___ READING TEXT ___

Many secularists fail to recognize the religious undertones in their pursuits. I recently read an interesting article that thoughtfully articulated the interesting relationship between AI developers, many of whom consider themselves aggressively secular, yet their language and pursuits are dripping with religious language, projections, and basic human desires. Many avid believers in AI tend to recoil at the idea of incorporating religion into their creations without recognizing they already have.
The point of illuminating the compatibility between religion and Transhumanism isn’t just some desperate attempt to hold tight to a cherished tradition and theology, or a misguided attempt to alleviate cognitive dissonance, it's about recognizing the potential of humanity as a story. Not only are we storytellers, but we're also story creators. Transhumanism is one more, or the next, story on the way to more light. Are our stories any more or less powerful because we have a more nuanced perspective? Perhaps it is through understanding our narratives more thoughtfully that we will come to appreciate and utilize them in a much more profound way, thus giving more power to our narratives, ideas, theologies, and beliefs.
Let there be light could be seen as a representation of the various forms of light: secular, religious, intellectual, poetic, philosophical, and aesthetic. The narrative of how light is found, understood, used, and projected is open to innumerable interpretations, but light, in this sense, is at the core or our existence. It is light that gives us life. It is light that enables knowledge. It’s is light that we seek. In all things, let there be light.

___

Please answer these questions from the text on religion and Transhumanism:
1. What do many avid believers in AI tend to recoil at?
2. What does the text call Transhumanism?
3. What does the text say light gives us?
The data that follows comes from a separate source and is unrelated to the text on religion and Transhumanism.

___ ROWS ___

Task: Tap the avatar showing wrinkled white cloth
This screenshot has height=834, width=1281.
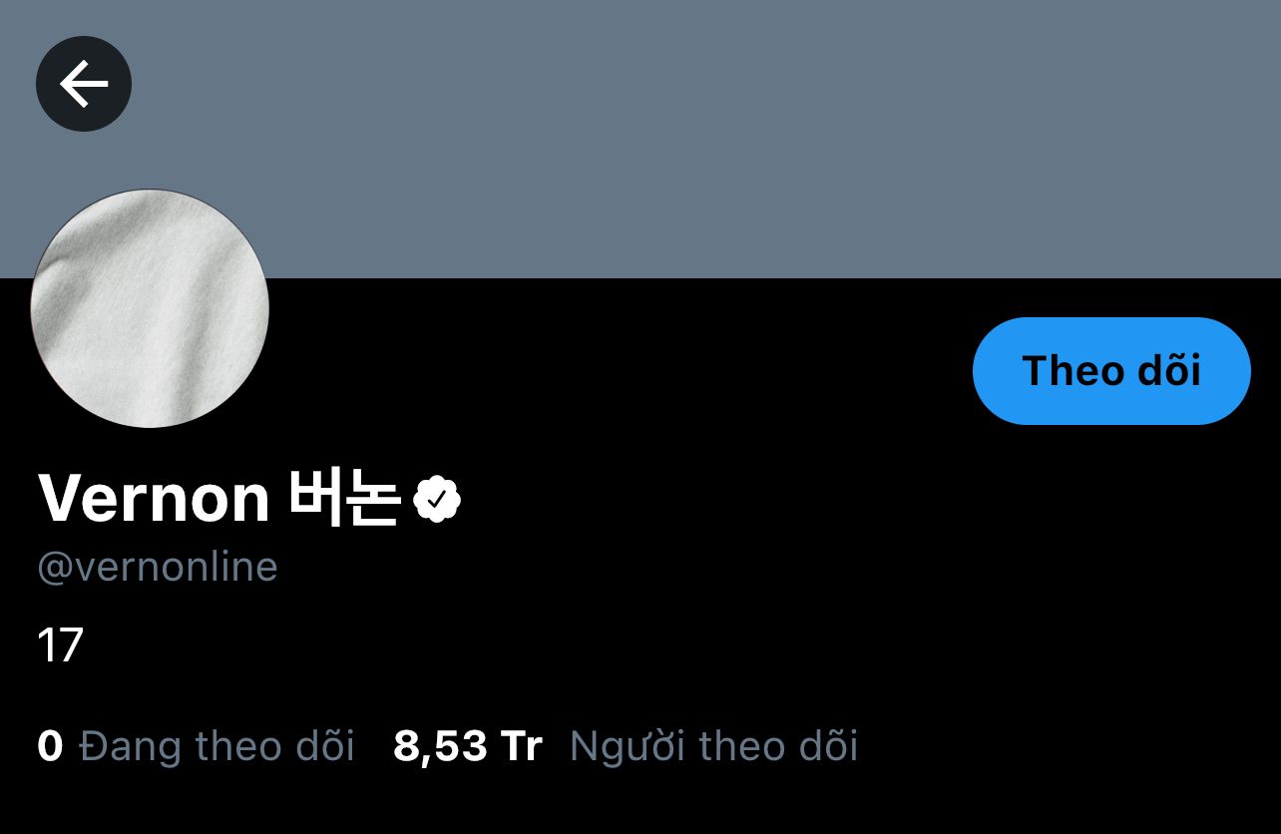Action: [x=150, y=308]
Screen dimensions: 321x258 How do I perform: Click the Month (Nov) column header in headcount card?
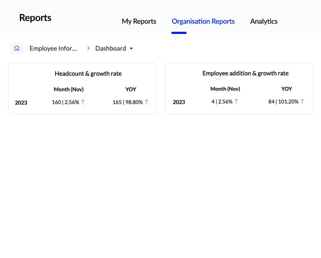click(x=69, y=89)
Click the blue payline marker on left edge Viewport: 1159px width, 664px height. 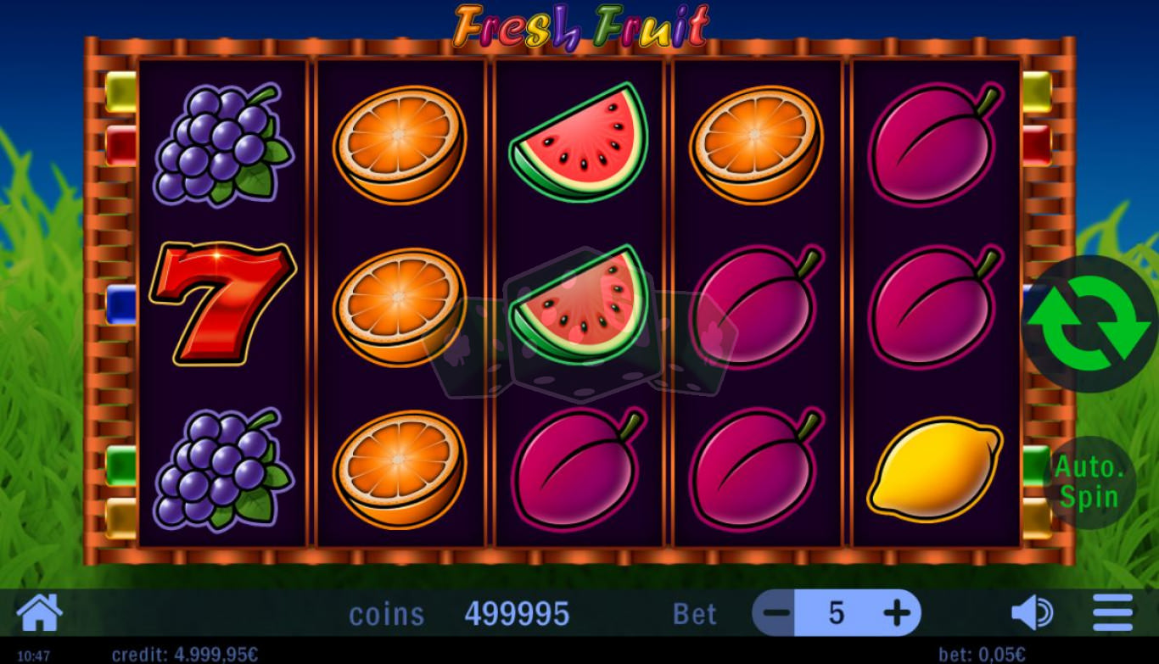120,304
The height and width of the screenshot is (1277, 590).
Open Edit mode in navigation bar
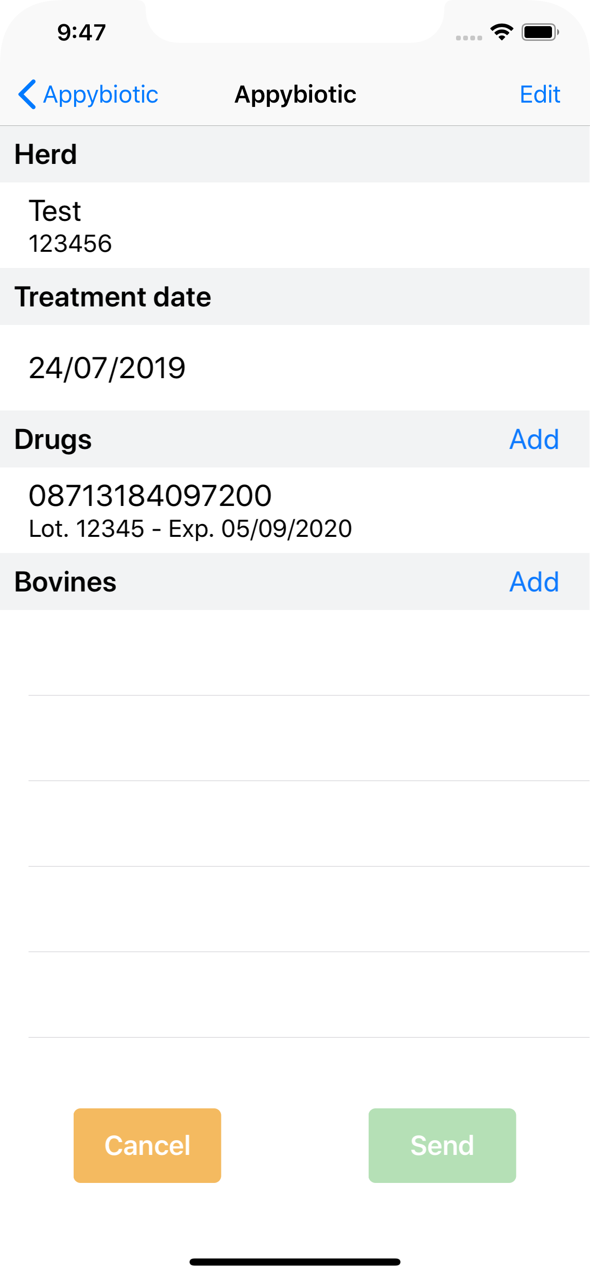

___

■ **RESPONSE TO THE TASK**
1. The idea of incorporating religion into their creations.
2. One more, or the next, story on the way to more light.
3. Life.